[WHAT TO DO] In the passage on pharmacists in general practice, what two factors were identified as facilitators to integration into GP?

*** SUPPLIED TEXT

Bradley et al. investigated the integration of pharmacists recruited through the pilot scheme and discussed some issues with the physical workspace and the level of support from general practitioners [13]. This is consistent with the findings of this study that included all GP pharmacists in the study. These issues have also been identified as major barriers to integration of nurse and pharmacist practitioners in Australia and Canada [36,37,38]. Open comments analysis in this study also highlighted other barriers to pharmacists’ integration including lack of understanding of the pharmacist role by practice team, contrasting cross-sector professional experience, lack of structured training and supervision and time constraints in GP. On the contrary, supportive practice and the presence of an experienced pharmacist in the workplace were identified as facilitators to integration into GP. Besides England [17], similar findings have also been reported by other studies involving different international healthcare systems including Canada [37, 39], Australia [14] and New Zealand [40].

A number of policies has been introduced recently in the UK and not just in England to expand the current involvement of clinical pharmacists in general practice [18, 34, 41]. The findings of this study provide important insights to policymakers and practice managers into the support required by GP pharmacists to deliver a wide range of patient oriented services. Moreover, the success of the new model, PCNs, shall largely depend on what it could potentially learn from the current practice to ensure the efficient and smooth integration of GP pharmacists. The findings of this study suggested that a successful integration would require both pharmacists and the practice team to understand each other's roles well besides receiving structured training to ensure the provision of effective pharmacists-led patient care. However, integration could be challenging for those pharmacists with limited experience in GP. Furthermore, our findings are similar to another study that reported the need to develop the skills and knowledge of new pharmacists in GP setting to perform their roles [42]. The General Pharmaceutical Council has recently implemented new standards for the initial education and training of pharmacists across the UK to equip those providing further clinical roles including independent prescribing from the point of registration [43].

******
*** DATASET

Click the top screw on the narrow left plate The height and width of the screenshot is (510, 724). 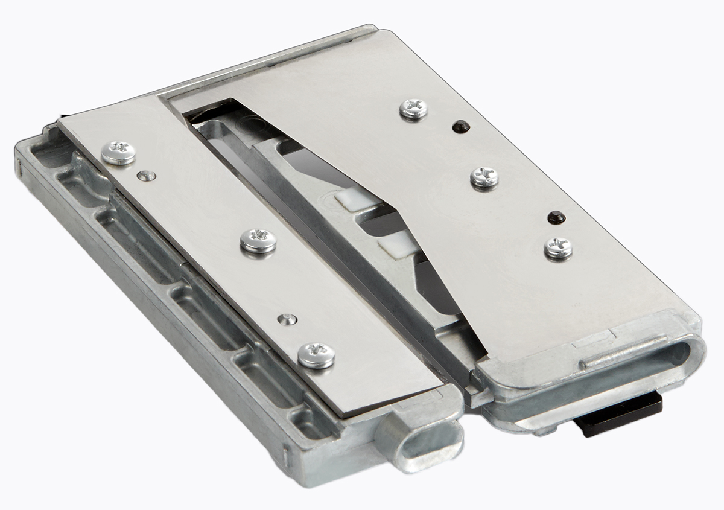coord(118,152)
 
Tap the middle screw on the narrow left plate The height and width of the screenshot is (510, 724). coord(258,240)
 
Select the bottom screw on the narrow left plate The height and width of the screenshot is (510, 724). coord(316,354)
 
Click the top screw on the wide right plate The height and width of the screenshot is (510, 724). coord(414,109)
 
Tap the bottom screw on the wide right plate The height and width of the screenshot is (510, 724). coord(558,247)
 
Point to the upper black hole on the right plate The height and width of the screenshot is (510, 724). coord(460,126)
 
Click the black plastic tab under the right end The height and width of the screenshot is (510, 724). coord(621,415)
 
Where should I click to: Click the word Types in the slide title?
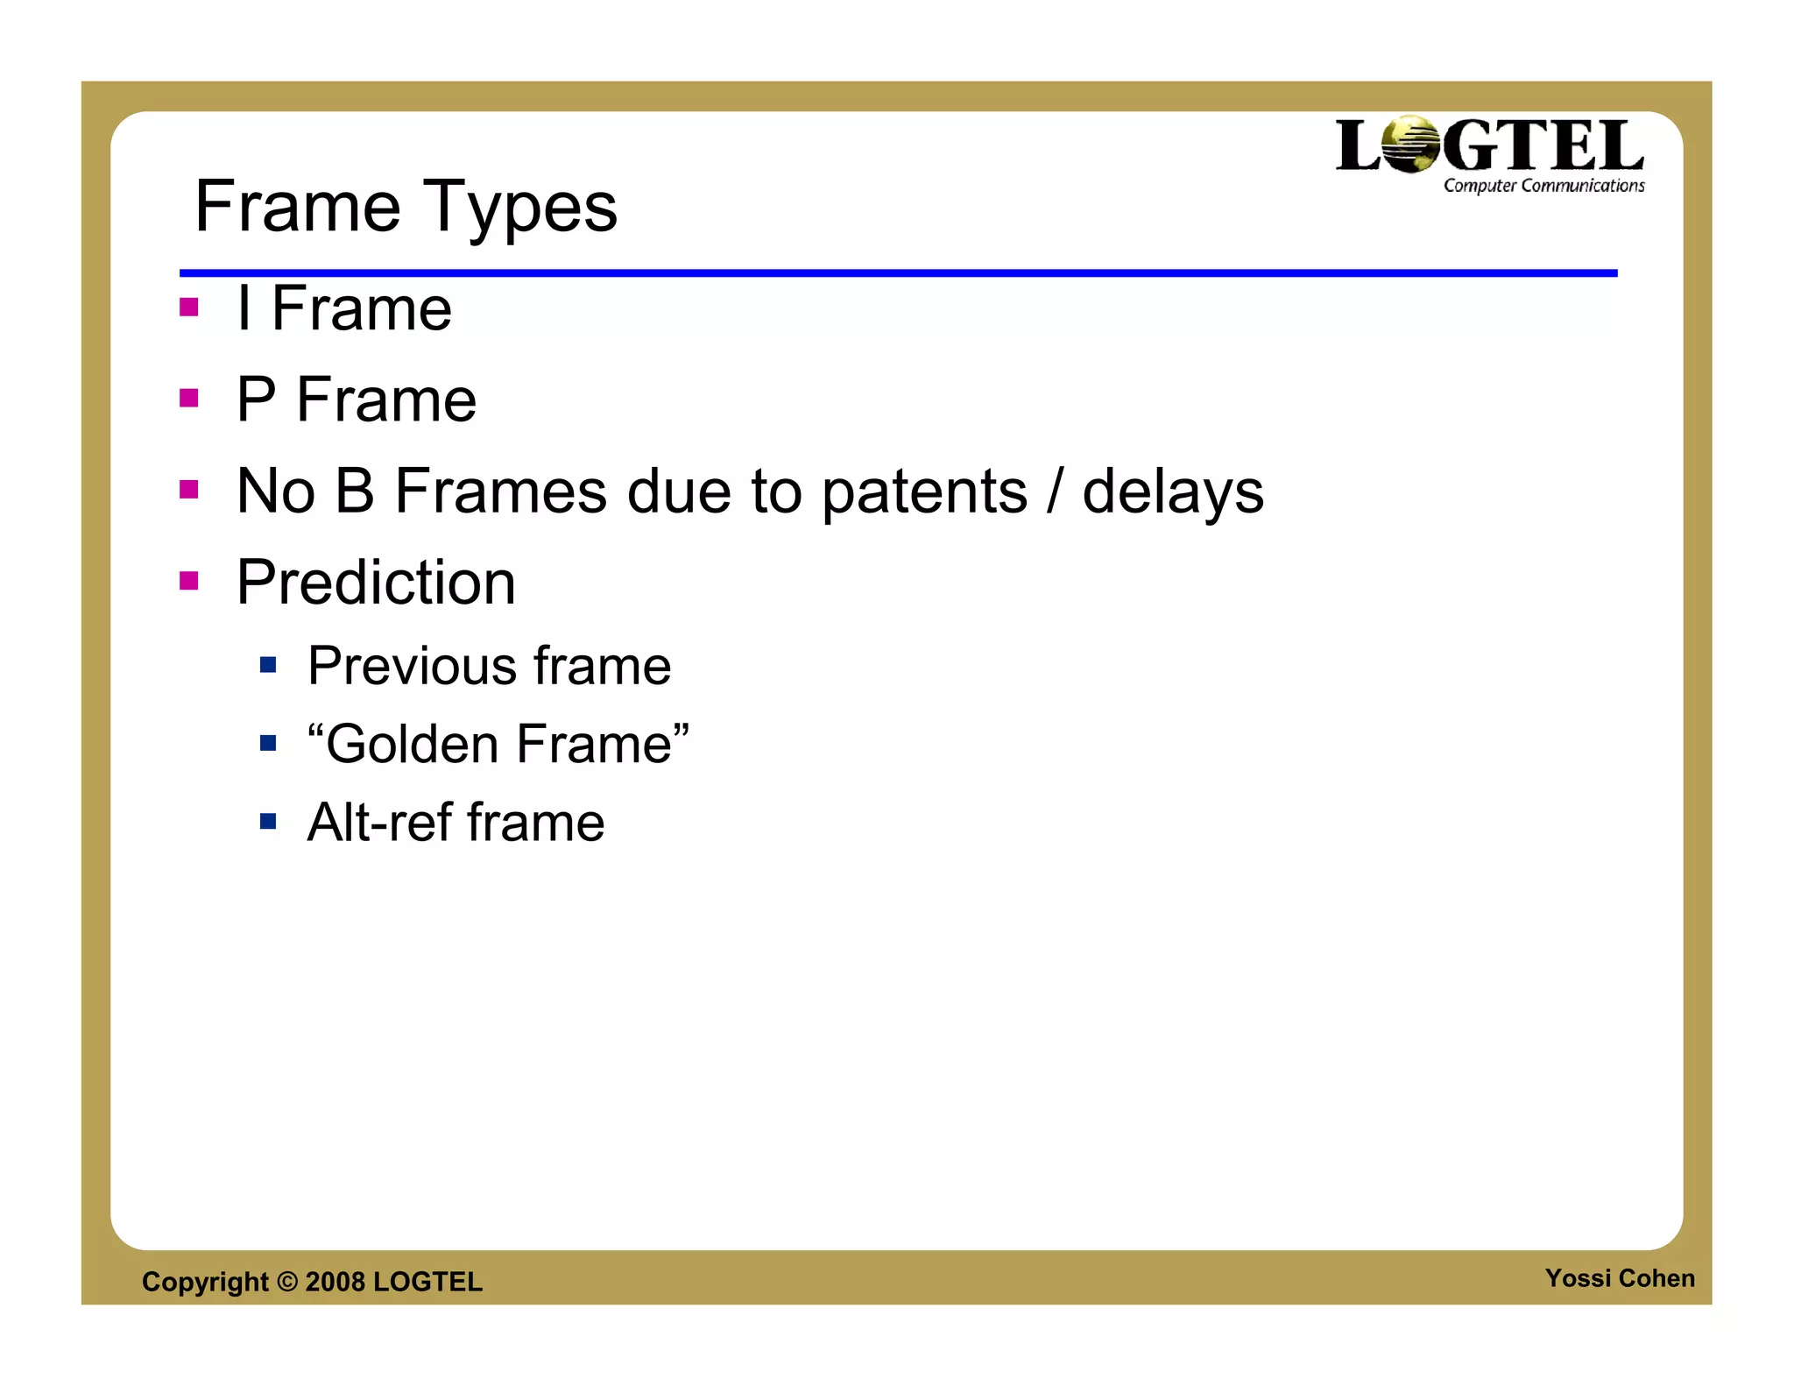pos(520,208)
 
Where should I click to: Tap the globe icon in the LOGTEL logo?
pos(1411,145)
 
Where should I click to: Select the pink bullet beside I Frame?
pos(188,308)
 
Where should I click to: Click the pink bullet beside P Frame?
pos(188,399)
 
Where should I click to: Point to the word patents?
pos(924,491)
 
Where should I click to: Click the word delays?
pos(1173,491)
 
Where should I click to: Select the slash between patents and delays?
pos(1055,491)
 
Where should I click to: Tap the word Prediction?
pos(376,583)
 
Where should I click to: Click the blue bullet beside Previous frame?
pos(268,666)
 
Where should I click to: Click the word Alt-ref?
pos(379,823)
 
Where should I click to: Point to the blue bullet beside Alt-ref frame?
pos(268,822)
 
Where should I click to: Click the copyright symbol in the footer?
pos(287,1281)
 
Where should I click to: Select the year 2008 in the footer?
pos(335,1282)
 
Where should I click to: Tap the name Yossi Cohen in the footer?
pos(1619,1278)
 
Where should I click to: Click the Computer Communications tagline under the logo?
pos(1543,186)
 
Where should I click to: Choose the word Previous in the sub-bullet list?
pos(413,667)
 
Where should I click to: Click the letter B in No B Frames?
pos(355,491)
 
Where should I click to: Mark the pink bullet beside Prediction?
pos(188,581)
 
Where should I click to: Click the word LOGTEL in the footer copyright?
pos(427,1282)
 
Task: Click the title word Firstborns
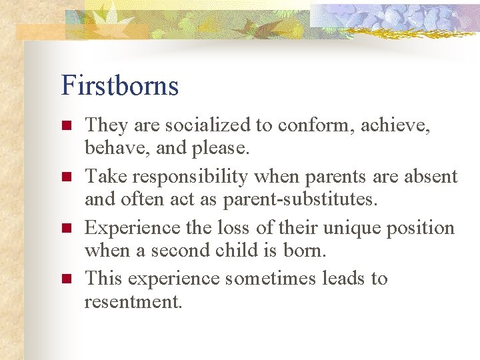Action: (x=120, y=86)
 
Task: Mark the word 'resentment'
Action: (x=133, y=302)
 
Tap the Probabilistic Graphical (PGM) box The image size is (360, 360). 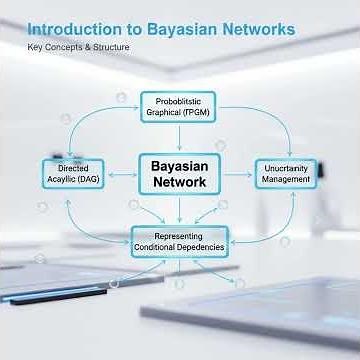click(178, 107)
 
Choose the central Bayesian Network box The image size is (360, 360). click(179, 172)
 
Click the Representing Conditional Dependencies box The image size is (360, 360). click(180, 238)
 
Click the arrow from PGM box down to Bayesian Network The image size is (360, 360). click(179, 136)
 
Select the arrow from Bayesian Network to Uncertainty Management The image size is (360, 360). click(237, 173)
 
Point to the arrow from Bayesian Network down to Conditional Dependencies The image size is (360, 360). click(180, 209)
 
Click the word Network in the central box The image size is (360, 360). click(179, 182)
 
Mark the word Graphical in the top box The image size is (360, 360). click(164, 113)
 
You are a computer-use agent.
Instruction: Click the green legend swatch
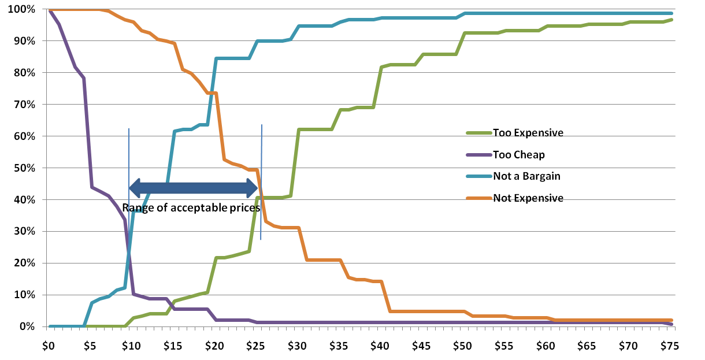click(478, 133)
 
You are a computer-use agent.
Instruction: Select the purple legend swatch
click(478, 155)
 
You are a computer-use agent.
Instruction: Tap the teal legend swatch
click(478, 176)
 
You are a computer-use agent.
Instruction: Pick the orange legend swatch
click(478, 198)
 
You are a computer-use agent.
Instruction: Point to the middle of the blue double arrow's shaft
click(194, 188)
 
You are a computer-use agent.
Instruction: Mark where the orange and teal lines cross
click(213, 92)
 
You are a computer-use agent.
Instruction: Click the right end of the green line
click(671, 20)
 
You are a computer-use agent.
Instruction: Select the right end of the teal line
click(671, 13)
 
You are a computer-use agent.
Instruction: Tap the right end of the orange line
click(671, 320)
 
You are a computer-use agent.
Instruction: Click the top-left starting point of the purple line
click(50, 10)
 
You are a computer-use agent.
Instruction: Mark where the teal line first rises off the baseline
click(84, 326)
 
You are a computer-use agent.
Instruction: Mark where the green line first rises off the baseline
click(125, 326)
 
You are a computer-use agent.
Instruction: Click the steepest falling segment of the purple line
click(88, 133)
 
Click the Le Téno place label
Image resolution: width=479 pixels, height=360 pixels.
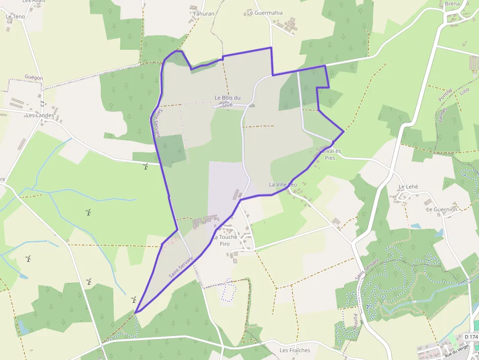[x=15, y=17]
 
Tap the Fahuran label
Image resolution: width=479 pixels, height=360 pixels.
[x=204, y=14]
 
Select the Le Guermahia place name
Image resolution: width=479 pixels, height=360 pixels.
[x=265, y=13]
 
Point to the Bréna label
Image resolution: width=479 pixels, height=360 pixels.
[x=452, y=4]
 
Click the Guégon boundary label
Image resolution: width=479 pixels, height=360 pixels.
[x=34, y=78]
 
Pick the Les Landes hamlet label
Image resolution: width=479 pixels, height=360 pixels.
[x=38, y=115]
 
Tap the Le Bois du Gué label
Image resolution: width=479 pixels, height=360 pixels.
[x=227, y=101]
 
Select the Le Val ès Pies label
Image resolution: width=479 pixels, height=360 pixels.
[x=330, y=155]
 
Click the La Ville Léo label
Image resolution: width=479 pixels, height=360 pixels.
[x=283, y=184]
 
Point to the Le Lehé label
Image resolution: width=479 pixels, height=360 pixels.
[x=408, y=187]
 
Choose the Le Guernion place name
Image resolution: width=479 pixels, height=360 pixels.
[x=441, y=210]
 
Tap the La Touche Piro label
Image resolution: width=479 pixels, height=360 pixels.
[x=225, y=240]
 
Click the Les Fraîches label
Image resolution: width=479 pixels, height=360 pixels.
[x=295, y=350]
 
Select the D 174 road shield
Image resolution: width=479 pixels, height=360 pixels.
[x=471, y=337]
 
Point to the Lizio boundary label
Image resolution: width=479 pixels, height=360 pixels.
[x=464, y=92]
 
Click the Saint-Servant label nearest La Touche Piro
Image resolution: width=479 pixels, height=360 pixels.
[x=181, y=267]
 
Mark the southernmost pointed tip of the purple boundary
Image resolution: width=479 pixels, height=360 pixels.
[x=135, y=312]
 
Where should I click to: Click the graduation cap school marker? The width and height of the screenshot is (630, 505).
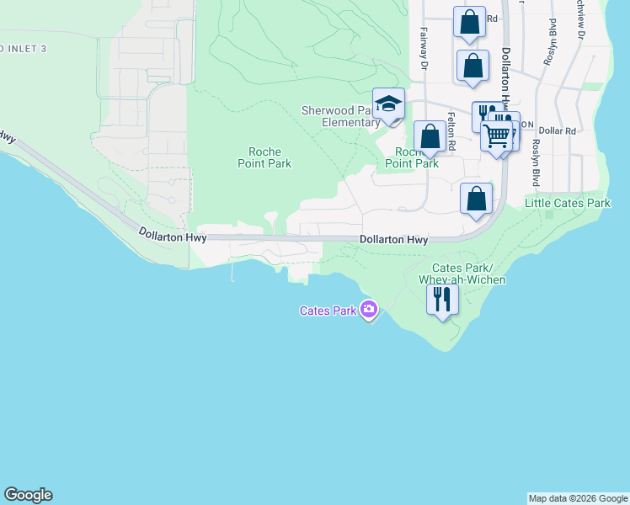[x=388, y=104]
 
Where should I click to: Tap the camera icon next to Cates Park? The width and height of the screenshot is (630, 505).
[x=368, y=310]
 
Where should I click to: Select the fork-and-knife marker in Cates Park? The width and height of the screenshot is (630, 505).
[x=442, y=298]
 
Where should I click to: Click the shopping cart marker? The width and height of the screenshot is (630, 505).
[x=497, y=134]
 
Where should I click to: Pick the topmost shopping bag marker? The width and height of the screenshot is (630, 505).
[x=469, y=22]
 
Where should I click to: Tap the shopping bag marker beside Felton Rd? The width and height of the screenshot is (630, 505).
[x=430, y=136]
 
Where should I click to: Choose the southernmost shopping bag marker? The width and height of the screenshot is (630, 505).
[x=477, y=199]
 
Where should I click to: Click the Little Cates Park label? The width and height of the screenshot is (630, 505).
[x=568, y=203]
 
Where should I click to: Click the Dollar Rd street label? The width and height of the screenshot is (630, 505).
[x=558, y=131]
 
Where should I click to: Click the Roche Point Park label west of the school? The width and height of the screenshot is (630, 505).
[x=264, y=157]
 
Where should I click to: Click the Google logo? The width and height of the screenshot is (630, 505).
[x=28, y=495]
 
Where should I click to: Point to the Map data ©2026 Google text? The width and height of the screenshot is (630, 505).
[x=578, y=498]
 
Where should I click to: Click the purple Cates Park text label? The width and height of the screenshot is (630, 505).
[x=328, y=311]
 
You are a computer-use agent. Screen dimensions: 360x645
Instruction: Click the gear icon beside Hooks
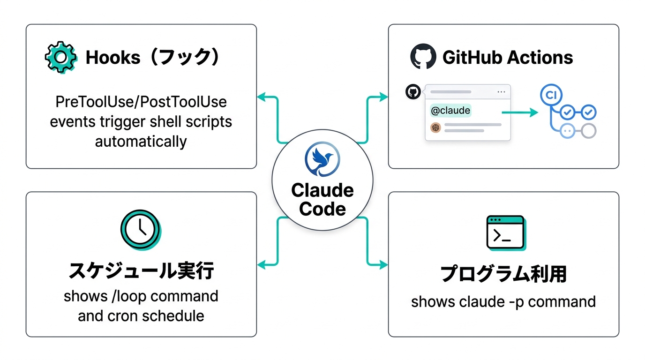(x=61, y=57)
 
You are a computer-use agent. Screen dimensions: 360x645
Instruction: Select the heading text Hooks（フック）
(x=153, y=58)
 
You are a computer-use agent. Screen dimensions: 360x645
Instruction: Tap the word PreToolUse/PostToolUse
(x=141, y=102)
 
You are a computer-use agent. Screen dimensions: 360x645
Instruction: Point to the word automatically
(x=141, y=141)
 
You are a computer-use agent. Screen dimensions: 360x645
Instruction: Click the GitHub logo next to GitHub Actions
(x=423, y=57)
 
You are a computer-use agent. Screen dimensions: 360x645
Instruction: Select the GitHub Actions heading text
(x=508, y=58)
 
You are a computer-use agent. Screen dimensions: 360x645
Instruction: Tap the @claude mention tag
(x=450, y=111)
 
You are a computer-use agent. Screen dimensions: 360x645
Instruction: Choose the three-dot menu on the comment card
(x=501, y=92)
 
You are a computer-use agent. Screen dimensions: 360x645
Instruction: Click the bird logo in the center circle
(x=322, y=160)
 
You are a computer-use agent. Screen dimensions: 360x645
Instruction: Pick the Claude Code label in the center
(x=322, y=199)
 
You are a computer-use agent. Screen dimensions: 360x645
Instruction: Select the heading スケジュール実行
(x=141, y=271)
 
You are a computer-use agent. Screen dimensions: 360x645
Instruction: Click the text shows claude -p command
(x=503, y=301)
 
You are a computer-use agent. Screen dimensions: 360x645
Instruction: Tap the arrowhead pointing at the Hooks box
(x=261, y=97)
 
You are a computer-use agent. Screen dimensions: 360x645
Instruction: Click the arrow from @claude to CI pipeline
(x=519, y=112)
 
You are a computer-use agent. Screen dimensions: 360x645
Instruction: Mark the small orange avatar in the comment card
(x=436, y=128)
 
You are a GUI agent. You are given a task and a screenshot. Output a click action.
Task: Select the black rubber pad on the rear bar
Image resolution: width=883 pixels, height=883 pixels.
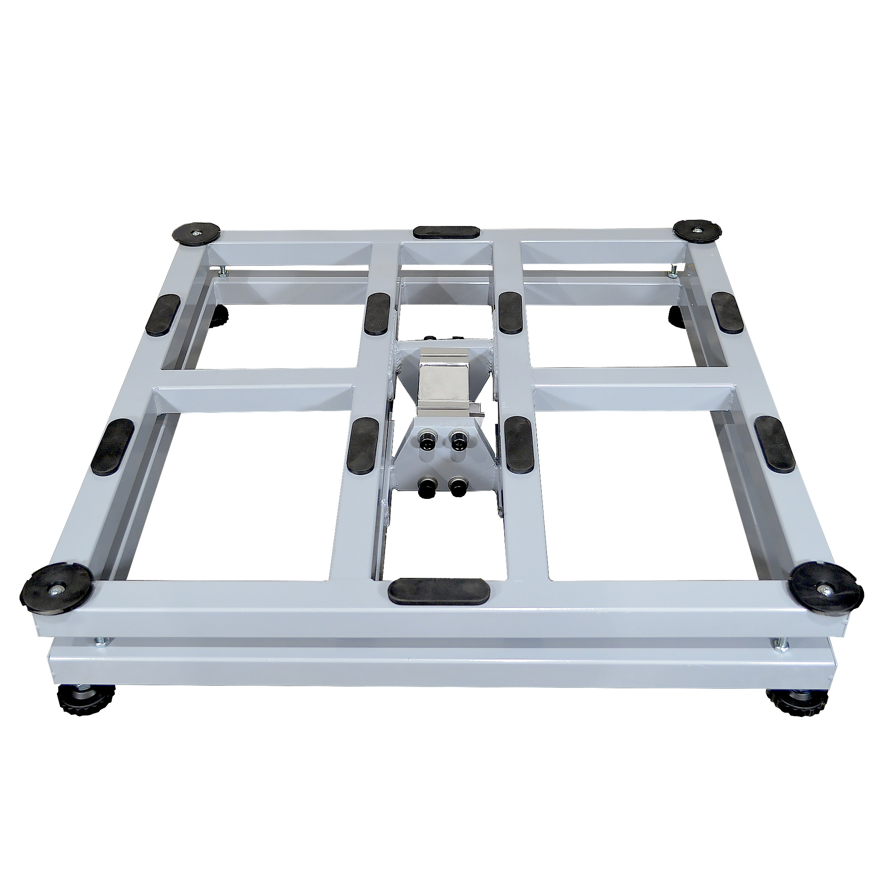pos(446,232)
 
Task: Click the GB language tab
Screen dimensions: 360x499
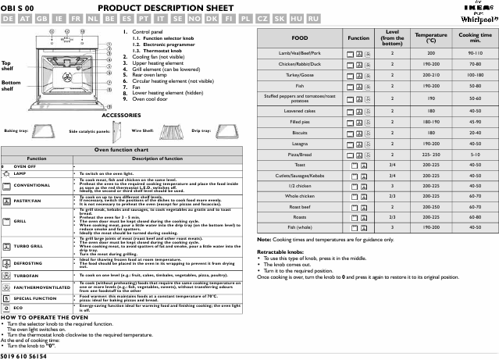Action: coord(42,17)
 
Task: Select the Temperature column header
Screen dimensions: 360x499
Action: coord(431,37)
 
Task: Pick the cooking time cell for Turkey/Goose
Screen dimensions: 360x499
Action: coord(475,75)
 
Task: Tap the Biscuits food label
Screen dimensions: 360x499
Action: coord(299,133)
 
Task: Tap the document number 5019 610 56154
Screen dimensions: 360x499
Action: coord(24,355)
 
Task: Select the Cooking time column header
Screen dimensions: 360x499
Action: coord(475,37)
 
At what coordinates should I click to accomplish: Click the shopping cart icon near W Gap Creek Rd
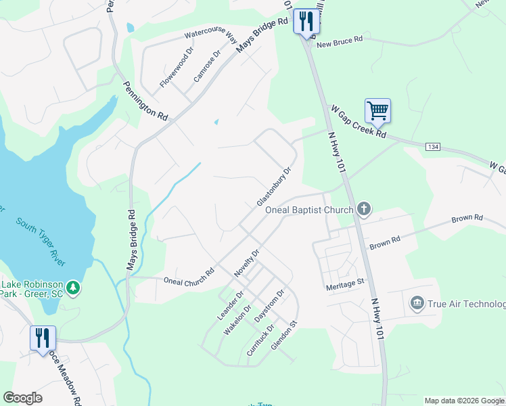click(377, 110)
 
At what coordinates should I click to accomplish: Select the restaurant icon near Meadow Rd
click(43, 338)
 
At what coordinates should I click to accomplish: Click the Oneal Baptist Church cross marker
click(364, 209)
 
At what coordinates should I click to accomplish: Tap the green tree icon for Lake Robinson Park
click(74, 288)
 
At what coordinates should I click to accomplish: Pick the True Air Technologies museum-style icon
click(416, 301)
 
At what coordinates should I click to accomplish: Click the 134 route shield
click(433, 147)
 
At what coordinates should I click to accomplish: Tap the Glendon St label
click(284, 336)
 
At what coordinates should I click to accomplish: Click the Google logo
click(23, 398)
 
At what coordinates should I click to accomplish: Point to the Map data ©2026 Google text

******

[ANSWER TO THE PROBLEM] Supportive practice and the presence of an experienced pharmacist in the workplace.